In [None]:
import os
import spotipy
from spotipy.oauth2 import SpotifyClientCredentials
from dotenv import load_dotenv

# --- Clean Initialization ---
load_dotenv()
client_id = os.getenv("SPOTIPY_CLIENT_ID")
client_secret = os.getenv("SPOTIPY_CLIENT_SECRET")

# Initialize the spotipy object
sp = spotipy.Spotify(auth_manager=SpotifyClientCredentials(client_id=client_id, client_secret=client_secret))

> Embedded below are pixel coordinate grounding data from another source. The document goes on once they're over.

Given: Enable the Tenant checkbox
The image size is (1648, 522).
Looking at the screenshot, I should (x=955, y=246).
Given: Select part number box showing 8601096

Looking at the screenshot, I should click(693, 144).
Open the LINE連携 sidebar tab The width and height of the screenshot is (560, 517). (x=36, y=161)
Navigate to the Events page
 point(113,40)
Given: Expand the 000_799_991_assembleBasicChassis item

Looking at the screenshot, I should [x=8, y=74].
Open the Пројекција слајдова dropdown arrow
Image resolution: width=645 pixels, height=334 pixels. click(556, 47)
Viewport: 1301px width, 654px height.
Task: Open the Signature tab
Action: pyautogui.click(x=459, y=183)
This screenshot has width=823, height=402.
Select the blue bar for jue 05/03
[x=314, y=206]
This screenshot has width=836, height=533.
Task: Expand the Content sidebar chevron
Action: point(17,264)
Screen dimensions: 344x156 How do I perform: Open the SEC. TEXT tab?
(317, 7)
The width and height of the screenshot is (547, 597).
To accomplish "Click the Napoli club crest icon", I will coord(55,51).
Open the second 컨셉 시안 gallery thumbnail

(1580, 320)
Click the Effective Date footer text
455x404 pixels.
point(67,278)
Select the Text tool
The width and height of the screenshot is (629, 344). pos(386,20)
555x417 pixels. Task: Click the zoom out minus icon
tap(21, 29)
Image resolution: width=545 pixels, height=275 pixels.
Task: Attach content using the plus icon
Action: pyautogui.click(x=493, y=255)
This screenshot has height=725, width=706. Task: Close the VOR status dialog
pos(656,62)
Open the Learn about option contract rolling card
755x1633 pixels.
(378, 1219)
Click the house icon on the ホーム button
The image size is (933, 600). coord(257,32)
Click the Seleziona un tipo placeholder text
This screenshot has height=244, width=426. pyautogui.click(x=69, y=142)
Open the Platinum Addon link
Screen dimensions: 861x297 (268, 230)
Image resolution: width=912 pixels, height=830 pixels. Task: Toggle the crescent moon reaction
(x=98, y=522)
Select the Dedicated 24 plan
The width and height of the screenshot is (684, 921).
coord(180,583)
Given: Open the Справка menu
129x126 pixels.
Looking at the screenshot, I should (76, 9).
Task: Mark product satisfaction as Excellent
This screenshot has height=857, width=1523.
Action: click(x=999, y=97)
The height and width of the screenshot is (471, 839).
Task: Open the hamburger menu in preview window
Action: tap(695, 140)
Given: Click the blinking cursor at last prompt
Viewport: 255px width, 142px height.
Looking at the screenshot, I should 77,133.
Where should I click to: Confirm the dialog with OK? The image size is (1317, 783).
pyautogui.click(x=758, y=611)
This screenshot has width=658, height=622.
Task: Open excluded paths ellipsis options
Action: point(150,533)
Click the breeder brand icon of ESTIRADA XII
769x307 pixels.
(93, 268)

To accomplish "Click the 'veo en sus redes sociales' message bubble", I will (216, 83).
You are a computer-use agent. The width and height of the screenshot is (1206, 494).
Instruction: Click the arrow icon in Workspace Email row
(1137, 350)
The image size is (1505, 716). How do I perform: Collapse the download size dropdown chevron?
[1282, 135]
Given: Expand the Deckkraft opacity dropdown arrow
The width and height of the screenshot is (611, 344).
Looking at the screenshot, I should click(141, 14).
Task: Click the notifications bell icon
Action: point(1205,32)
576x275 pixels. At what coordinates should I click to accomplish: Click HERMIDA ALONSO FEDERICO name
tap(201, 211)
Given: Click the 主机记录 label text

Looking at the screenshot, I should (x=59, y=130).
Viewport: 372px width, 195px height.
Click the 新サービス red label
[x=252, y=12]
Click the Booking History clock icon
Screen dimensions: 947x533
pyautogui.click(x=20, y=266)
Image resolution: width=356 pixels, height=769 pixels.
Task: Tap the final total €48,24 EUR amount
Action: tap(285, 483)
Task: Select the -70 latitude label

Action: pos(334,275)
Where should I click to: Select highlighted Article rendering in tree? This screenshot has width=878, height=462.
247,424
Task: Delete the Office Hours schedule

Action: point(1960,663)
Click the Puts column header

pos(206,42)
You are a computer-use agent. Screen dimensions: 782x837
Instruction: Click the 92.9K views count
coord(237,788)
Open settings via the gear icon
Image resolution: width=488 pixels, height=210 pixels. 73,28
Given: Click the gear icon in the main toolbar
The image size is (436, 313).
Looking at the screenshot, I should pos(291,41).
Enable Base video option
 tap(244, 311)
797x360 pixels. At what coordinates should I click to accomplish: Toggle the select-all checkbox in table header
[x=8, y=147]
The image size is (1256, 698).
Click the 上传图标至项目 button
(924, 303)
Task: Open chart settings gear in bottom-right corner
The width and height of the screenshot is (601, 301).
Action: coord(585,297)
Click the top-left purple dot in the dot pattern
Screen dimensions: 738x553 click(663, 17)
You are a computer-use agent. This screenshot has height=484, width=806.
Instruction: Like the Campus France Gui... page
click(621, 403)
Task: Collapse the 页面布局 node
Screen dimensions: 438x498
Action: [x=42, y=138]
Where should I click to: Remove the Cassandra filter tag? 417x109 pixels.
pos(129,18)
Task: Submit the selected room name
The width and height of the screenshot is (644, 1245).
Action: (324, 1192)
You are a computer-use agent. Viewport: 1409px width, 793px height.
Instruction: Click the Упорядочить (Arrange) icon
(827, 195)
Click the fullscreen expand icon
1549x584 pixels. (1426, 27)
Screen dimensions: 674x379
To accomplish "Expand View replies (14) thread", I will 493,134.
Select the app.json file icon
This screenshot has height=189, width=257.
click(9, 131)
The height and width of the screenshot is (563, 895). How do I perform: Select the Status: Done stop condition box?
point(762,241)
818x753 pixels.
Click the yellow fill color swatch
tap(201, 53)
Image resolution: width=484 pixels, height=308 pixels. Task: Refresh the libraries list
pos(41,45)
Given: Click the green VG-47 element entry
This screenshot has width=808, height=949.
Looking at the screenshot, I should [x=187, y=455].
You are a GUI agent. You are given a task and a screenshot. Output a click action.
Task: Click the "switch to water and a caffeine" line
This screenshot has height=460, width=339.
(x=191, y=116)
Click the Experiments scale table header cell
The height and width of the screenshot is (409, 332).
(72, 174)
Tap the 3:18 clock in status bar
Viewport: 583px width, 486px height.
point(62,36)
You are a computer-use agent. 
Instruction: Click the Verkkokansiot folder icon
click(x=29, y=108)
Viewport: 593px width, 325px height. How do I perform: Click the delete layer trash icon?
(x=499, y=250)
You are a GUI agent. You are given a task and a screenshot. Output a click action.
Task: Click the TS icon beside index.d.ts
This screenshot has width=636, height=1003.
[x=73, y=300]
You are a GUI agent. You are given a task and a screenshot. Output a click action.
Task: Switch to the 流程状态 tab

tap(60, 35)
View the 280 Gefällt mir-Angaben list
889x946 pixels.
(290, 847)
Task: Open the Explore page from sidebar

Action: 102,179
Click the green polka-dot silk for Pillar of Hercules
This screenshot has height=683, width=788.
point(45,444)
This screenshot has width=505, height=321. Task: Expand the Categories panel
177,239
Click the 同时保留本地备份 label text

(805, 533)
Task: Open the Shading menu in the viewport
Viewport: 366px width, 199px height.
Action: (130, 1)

# --- Test the connection ---
try:
    track = sp.track('3n3Ppam7vgaVa1iaRUc9Lp')
    print("🚀 SUCCESS! Spotify connection is working inside the notebook.")
    print(f"   -> Fetched: {track['name']}")
except Exception as e:
    print(f"❌ FAILED: Still an issue within the notebook environment.")
    print(f"   -> Error: {e}")

# You can now use the 'sp' object in the rest of your notebook.

In [None]:
import os

# This will list all files and folders in the directory your notebook is running from
print(os.listdir())

In [None]:
import pandas as pd

def filter_famous_tracks(input_csv_path, output_csv_path, popularity_threshold=43):
    """
    Reads a CSV file containing Spotify track data, filters it to keep only
    tracks with popularity above a certain threshold, and saves the result.

    Args:
        input_csv_path (str): Path to the input CSV file.
        output_csv_path (str): Path where the filtered CSV file will be saved.
        popularity_threshold (int): The minimum popularity score (0-100) 
                                     for a track to be considered "famous". 
                                     Defaults to 70.
    """
    print(f"Loading data from '{input_csv_path}'...")
    try:
        df = pd.read_csv(input_csv_path)
    except FileNotFoundError:
        print(f"❌ ERROR: Input file not found at '{input_csv_path}'.")
        return
    except Exception as e:
        print(f"❌ ERROR: Could not read the CSV file. {e}")
        return

    # Check if the 'popularity' column exists
    if 'popularity' not in df.columns:
        print("❌ ERROR: The input CSV file does not contain a 'popularity' column.")
        return
        
    # Ensure popularity is numeric, handling potential errors
    df['popularity'] = pd.to_numeric(df['popularity'], errors='coerce')
    original_count = len(df)
    df = df.dropna(subset=['popularity']) # Remove rows where popularity couldn't be converted
    
    print(f"Filtering tracks with popularity >= {popularity_threshold}...")
    famous_tracks_df = df[df['popularity'] >= popularity_threshold]
    
    filtered_count = len(famous_tracks_df)
    
    if filtered_count > 0:
        print(f"Found {filtered_count} famous tracks (out of {original_count} total).")
        try:
            famous_tracks_df.to_csv(output_csv_path, index=False)
            print(f"✅ Famous tracks saved successfully to '{output_csv_path}'.")
        except Exception as e:
            print(f"❌ ERROR: Could not save the filtered CSV file. {e}")
    else:
        print("ℹ️ No tracks met the popularity threshold.")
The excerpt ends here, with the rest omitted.